Ich treffe das Indiana-Mädchen wieder. Mit ihr in einem Ford Babbit (rent car) zum Montezuma Castle. Oak Creek Canyon. Sunset Crater. Walnut Canyon. Holbrook, Arizona. Painted Desert und Petrified Forest. Albuquerque. Gallup. Hitchhiking nach Shiprock, Cortez, weil keine Greyhound-Linie. Indian reservation. Mesa Verde. Übernachtung in den neu gebauten Toiletten aus Angst vor tödlichen Skorpionen, die es hier geben soll. Hotel zu teuer. Hitchhiking durch die Rocky Mountains nach Durango. Weiter nach Pueblo. Hitchhiking zu den Carlsbad Caverns. Henry Coor jun. lädt uns zu sich nach Hause ein. Dort Übernachtung. Baden am River Beach. Das Indiana-Mädchen nimmt den Greyhound nach Norden, ich nach New Orleans.
Die Stadt am Mississippi langweilte mich. Ich war allein, das Geld war mir ausgegangen, ich hatte noch zehn Dollar. Ich streifte durch ein paar Straßen und war in Gedanken bei dem Mädchen aus Indiana. Ich ging zurück zum Busbahnhof, trank eine Cola und wartete auf den Bus nach New York. Ein junger Mann mit einem Texashut und einer großen Flöte lief langsam an meinem Tisch vorbei und flüsterte: „Grass … Grass … fifty Dollar …“ Dann setzte er sich zu mir an den Tisch: „Where do you come from?“ Ed Ash lud mich ein, als ich ihm sagte, ich sei pleite und auf der Rückreise. Macht nichts, meint er, er zeigt mir das French Quarter, dann gehen wir essen. Vorher ein paar nostalgische Jazzkapellen und Whisky in einer Psychadelic Bar. Ed zeigt mir seine Marihuana-Kollektion. Zurück zum Busbahnhof. „Ich muss Geld machen“, sagt Ed, „Atlanta ist ein gutes Pflaster.“ In einer Drogerie kauft er „Walgream“-Tabletten, das ist praktisch Vitamin B, und verkauft die Pillen als LSD für sechzig Dollar an naive Studenten, eingewickelt in die Plastikfolie einer Zigarettenpackung. Ich bin Eds Lockvogel: „Yes, the stuff works very good, teriffic material …!“ Ed kennt Studenten in einem alten Wohnviertel. Wir betreten eine alte Villa. Ein Student liegt auf dem Parkettboden des Salons, pafft einen Joint mit halb geschlossenen Augen, eng an ihn geschmiegt ein leicht bekleidetes Mädchen. L’après-midi d’un faune americain. Aus riesigen Boxen dröhnt der Walkürenritt. Türen und Fenster sind weit geöffnet. Im Nebenraum das gleiche Bild – halb geschlossene Augen … Ed macht gute Geschäfte mit den Placebos.

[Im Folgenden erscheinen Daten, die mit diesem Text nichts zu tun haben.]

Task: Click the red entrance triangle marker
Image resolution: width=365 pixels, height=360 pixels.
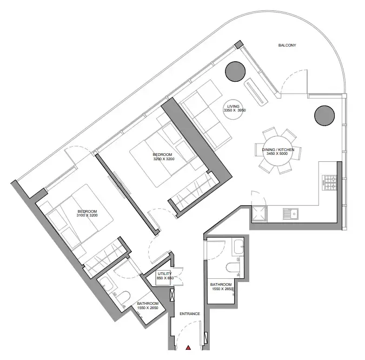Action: (188, 348)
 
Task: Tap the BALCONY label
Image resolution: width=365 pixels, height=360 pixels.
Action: (287, 45)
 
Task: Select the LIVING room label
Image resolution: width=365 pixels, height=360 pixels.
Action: (233, 106)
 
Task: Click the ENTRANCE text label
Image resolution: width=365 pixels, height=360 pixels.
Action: (190, 313)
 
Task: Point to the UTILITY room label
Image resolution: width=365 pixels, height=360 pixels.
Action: (164, 273)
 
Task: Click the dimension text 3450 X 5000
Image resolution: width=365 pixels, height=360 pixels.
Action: (277, 154)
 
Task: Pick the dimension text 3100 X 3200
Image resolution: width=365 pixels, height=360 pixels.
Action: (87, 215)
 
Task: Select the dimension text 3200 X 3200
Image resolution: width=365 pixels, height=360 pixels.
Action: (164, 159)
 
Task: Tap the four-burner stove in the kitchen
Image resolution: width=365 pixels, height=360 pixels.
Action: (329, 182)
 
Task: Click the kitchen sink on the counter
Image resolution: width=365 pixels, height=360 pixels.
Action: (290, 214)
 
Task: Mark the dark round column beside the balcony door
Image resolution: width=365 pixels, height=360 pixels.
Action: (324, 115)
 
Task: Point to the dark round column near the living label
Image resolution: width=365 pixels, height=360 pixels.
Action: (235, 71)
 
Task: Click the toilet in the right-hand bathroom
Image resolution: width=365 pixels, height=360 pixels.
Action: (233, 267)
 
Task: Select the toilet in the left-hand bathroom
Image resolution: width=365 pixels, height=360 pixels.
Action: (122, 298)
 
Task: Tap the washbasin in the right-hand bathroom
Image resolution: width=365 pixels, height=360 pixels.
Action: (238, 247)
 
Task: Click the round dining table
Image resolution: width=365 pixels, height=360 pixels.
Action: (277, 150)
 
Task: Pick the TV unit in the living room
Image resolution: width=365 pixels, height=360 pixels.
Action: (256, 92)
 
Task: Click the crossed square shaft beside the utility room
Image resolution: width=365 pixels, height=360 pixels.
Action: (172, 295)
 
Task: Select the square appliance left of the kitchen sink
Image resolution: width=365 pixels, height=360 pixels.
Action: (260, 213)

Orlando, Florida, fünf Uhr morgens. Zu Besuch bei Eds Bruder Harold. Schlafen, essen, Wäsche waschen, Duschen. Harold nimmt mich beiseite: „My brother is dangerous for you … leave him!“ Nachmittags bei Paulette und Kathy. Der zweite Joint. Paulette starrt mich an: „I want to have a fuck with you …“ Das Mädchen ist kaum sechzehn Jahre alt. Abends Pizza in Oakridge mit Harold. Der dritte Joint.
St. Augustin. Polizeikontrolle. Die Cops finden nichts außer Vitamin B. „Let’s go“, sagt Ed, „too hot for acid.“ Weiter nach Jacksonville. Ed geht zur Toilette, ich kaufe mir ein Bus-Ticket Richtung Norden, renne zum Bus, steige ein, der Fahrer schließt die Tür, der Motor läuft, der Fahrer gießt Kaffee in seinen Becher am Schaltknüppel. Ich überblicke am Busfenster die ganze Halle, Ed Ash kommt zurück, bleibt stehen, er sucht mich, schaut hoch zur Boarding-Anzeigetafel, läuft zum Schalter, zeigt auf den Bus, in dem ich sitze, kauft ein Ticket und rennt zum Bus. Er schlägt an die Tür, der Fahrer öffnet. Ed setzt sich neben mich. Sagt nichts. Der Bus fährt los. „Don’t do that again!“ Er drückt seine große Flöte gegen meinen Hals.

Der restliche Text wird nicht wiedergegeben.